In 1925 the local council bought a large area of land from Lord Onslow to prevent future development and to create a park that would 'remain for all time a lung of the town'. This area was formerly known as Paddocks but is now called Stoke Park. Since 10 March 2012 the park has been home to Guildford parkrun.


This venue has been on my to-do list ever since that inaugural event, but for some reason it has taken me over four years to get around to visiting. We ended up visiting during 'the nations biggest sports day' -#iamteamgb where various sports clubs put on special events to allow people to try different sports, and Guildford parkrun had an Olympian lined up to attend.

So I woke the family up nice and early and set off to run at event 222. We drove from Dartford and headed towards Guildford Spectrum which is a leisure complex that houses 4 swimming pools, an ice skating rink, tenpin bowling, a gym, an athletics stadium, football pitch, squash courts, kids soft play and a selection of cafes and restaurants. It also has a vast car park which has 1000 free parking spaces - it's a very short walk (under 5 minutes) to Stoke Park from here.

wide start line

The meeting spot for the parkrun is over in the north-east corner of the park, adjacent to the A25 and close to the rugby changing rooms and Burchatts Farm Barn. There are also toilets at the start (head around to the back of the building at the meeting area).

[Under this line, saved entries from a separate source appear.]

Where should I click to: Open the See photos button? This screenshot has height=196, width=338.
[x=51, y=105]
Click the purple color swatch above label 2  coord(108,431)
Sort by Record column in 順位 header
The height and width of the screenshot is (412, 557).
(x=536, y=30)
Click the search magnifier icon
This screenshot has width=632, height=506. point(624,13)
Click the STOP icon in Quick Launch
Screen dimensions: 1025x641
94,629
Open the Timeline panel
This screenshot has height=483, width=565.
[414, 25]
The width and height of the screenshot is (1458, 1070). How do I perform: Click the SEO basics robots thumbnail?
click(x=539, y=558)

This venue attracts quite a large field of runners; the official average was 215 when I visited, but I would expect almost double that figure these days. Fortunately the start area is located on a grass playing field and allows a nice wide start line to be formed in between two parkrun flags.

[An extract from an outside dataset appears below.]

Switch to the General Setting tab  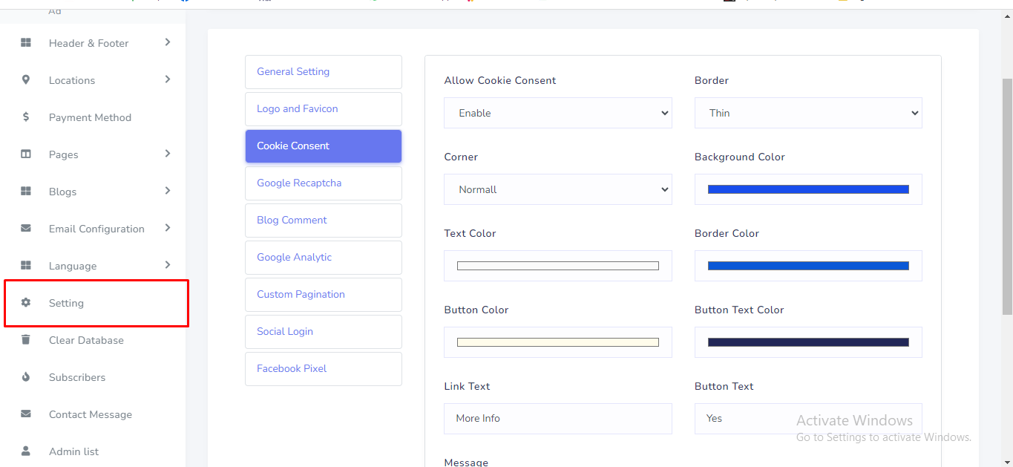324,72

near the beginning of each lap

This run takes place on a gently undulating two lap anti-clockwise course [my GPS data is here] which is run on a mixture of grass (2km) and people-cyclist shared use tarmac paths (3km). Although, as I understand it, the course is likely to be altered a little during the winter months.

After setting off on grass and running adjacent to the A25, the runners soon reach the first short tarmac section which passes the Wild Wood Adventure which we visited after the run. On their website it's described as 'treetop fun for kids who love adventure' and we visited this after then parkrun (my wife wrote about it on her blog).

shared-use path through the centre of the park

The 50 hectares of open space contain a playground, mini golf, tennis courts, skate park, model boating pond and a paddling pool. Sadly you don't see any of these from the course as you run around the park as they are all hidden away in the South-West corner of the park. There's also a swimming pool and lido and this is in the north-west corner.

Anyway the course progresses with the runners switching between grass and tarmac. After a long meandering section of tarmac through the centre of the park, the runners then enter a tree lined avenue which is where the uphill undulations seem to be most noticeable. This section ends at the easternmost point of the course where the runners transfer back onto grass and back towards the start-finish area.

the tree-lined section

As you run around the course there's not really a huge amount to take in. The bulk of the park is made up of sports pitches. In total these main open grass areas contain 7 football pitches (various sizes), 3 rugby pitches, 2 cricket pitches, 3 lacrosse pitches, and 6 rounders pitches. A few outcrops of trees exist and these have names such as Jubilee Wood and Peacock Wood.

The second lap is identical to the first and once complete, the runners simply enter the finish funnel back at the main meeting area where they can collect their finish token and then head off to be scanned.

the last part of the lap/course

As this is a very well attended event (378 on the day I visited) the finish funnel was quite long. At one point the queue of runners almost backed up over the finish line, but it looked like some quick-thinking marshals sorted it out before that happened.

With the run all done I had my barcode scanned just outside the adjacent building. Then, as we visited during the #iamteamgb special event, we got to meet and have a photo taken with Olympic sprint canoe athlete Rachel Cawthorn which was a nice way to round off a very pleasant morning.

post-run tokens / scanning and meeting rachel cawthorne

We ended up staying in Guildford for the whole day and eventually ended up hanging out at the Street Food Picnic which was brilliant.

For the record, Guildford parkrun was the last of the current set of Surrey parkruns for me to visit and you can see more information on all of the venues in the county on my Surrey parkrun Venues page.